Stored records
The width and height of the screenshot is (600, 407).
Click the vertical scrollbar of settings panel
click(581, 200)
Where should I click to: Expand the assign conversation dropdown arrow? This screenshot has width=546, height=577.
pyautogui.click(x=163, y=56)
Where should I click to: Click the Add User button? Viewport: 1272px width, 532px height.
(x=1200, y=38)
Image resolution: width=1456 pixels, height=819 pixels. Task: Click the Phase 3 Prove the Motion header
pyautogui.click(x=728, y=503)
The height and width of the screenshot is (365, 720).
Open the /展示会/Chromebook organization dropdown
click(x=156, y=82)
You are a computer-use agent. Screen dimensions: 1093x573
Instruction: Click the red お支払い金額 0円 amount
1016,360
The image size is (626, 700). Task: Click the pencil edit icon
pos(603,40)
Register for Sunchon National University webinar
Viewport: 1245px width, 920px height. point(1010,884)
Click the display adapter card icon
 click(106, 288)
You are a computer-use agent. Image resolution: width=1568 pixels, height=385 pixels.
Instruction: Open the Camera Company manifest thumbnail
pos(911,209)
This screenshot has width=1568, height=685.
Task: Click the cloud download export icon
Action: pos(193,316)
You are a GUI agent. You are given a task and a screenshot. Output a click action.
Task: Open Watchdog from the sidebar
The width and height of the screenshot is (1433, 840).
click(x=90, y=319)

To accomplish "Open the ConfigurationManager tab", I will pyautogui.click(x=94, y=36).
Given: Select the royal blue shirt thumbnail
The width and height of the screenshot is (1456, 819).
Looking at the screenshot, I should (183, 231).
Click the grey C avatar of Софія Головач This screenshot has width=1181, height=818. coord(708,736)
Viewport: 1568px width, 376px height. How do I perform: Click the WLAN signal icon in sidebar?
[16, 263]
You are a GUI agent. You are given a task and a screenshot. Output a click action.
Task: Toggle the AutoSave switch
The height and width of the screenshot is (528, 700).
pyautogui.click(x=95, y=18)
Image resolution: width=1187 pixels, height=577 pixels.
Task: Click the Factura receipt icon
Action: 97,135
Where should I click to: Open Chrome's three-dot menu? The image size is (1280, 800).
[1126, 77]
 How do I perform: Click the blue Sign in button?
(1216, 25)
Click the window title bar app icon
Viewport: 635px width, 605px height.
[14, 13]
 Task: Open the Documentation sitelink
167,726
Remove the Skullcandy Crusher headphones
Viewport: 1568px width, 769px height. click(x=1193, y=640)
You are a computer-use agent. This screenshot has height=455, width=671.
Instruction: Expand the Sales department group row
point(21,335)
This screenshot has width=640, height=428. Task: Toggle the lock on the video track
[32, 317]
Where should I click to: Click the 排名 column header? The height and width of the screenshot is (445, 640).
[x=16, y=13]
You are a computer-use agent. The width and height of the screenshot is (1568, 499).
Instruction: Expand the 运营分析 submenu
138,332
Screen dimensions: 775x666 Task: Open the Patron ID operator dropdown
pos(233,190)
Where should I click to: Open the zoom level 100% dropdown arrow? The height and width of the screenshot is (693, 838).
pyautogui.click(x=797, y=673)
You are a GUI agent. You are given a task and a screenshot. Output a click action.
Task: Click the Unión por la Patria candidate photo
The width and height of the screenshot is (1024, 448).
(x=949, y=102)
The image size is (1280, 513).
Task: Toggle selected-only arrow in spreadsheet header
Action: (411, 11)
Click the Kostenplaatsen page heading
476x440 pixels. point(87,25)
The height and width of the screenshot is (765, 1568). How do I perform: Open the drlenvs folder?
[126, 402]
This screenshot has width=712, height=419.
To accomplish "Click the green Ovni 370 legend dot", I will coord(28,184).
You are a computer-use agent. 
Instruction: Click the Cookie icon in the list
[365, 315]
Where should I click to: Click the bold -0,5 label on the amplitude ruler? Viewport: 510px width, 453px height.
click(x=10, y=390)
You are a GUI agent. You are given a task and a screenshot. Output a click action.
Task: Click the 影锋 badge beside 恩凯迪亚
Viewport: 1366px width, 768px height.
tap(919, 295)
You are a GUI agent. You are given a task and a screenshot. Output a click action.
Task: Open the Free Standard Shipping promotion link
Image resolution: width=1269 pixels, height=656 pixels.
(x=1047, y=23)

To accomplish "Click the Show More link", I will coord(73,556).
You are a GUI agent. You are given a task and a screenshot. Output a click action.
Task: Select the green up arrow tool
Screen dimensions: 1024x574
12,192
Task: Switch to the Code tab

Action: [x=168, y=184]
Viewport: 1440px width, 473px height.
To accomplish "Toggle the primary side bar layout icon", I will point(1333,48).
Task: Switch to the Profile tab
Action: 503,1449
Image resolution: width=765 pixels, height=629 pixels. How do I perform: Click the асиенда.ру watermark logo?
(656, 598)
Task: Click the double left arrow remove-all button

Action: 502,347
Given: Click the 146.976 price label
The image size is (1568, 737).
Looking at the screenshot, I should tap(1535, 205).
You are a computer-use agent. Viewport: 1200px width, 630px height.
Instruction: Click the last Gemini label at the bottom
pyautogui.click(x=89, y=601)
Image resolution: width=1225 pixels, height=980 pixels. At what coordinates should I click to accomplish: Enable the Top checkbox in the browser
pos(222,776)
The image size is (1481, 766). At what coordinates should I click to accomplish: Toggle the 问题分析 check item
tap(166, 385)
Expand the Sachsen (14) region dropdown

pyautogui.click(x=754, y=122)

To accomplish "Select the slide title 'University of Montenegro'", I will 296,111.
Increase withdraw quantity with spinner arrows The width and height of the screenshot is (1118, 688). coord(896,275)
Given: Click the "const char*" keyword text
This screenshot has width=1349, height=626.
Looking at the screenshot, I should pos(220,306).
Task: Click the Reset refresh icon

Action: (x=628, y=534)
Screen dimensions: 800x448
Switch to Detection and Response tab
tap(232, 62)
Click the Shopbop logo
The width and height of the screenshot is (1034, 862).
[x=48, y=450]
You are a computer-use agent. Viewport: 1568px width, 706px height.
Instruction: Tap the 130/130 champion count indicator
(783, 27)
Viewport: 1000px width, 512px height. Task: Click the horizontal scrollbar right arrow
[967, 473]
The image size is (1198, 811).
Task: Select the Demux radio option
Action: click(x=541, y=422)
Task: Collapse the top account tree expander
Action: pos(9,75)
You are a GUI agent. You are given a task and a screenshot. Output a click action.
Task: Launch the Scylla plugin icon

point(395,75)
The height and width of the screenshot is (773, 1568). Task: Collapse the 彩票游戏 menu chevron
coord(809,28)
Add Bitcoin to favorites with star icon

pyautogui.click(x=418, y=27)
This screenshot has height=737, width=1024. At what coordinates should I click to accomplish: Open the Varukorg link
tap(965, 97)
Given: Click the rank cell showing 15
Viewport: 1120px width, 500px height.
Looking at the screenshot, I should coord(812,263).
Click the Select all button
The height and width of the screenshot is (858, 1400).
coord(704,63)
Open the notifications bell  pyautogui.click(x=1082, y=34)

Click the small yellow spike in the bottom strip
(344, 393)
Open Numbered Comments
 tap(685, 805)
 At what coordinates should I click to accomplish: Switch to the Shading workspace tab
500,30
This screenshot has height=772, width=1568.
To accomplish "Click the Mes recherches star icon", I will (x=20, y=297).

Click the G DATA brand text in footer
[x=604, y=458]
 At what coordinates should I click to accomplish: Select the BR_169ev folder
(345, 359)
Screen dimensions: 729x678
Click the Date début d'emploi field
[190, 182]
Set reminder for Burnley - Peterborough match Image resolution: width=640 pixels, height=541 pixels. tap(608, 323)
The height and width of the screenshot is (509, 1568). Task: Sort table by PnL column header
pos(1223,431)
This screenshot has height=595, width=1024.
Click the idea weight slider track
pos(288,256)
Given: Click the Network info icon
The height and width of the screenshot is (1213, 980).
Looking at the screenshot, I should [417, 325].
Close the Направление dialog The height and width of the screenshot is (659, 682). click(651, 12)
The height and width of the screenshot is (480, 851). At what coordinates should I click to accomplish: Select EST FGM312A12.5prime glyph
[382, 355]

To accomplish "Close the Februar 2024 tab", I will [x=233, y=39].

## WORK ORDER
Nothing but the lines from the top of the entries above through the line with "Given: Select the royal blue shirt thumbnail" should be set down, each exactly as written.

## OUTPUT FOR THIS EXERCISE
The width and height of the screenshot is (600, 407).
Click the vertical scrollbar of settings panel
click(581, 200)
Where should I click to: Expand the assign conversation dropdown arrow? This screenshot has width=546, height=577.
pyautogui.click(x=163, y=56)
Where should I click to: Click the Add User button? Viewport: 1272px width, 532px height.
(x=1200, y=38)
Image resolution: width=1456 pixels, height=819 pixels. Task: Click the Phase 3 Prove the Motion header
pyautogui.click(x=728, y=503)
The height and width of the screenshot is (365, 720).
Open the /展示会/Chromebook organization dropdown
click(x=156, y=82)
You are a computer-use agent. Screen dimensions: 1093x573
Instruction: Click the red お支払い金額 0円 amount
1016,360
The image size is (626, 700). Task: Click the pencil edit icon
pos(603,40)
Register for Sunchon National University webinar
Viewport: 1245px width, 920px height. point(1010,884)
Click the display adapter card icon
 click(106, 288)
You are a computer-use agent. Image resolution: width=1568 pixels, height=385 pixels.
Instruction: Open the Camera Company manifest thumbnail
pos(911,209)
This screenshot has width=1568, height=685.
Task: Click the cloud download export icon
Action: pos(193,316)
You are a GUI agent. You are given a task and a screenshot. Output a click action.
Task: Open Watchdog from the sidebar
The width and height of the screenshot is (1433, 840).
click(x=90, y=319)

To accomplish "Open the ConfigurationManager tab", I will pyautogui.click(x=94, y=36).
Given: Select the royal blue shirt thumbnail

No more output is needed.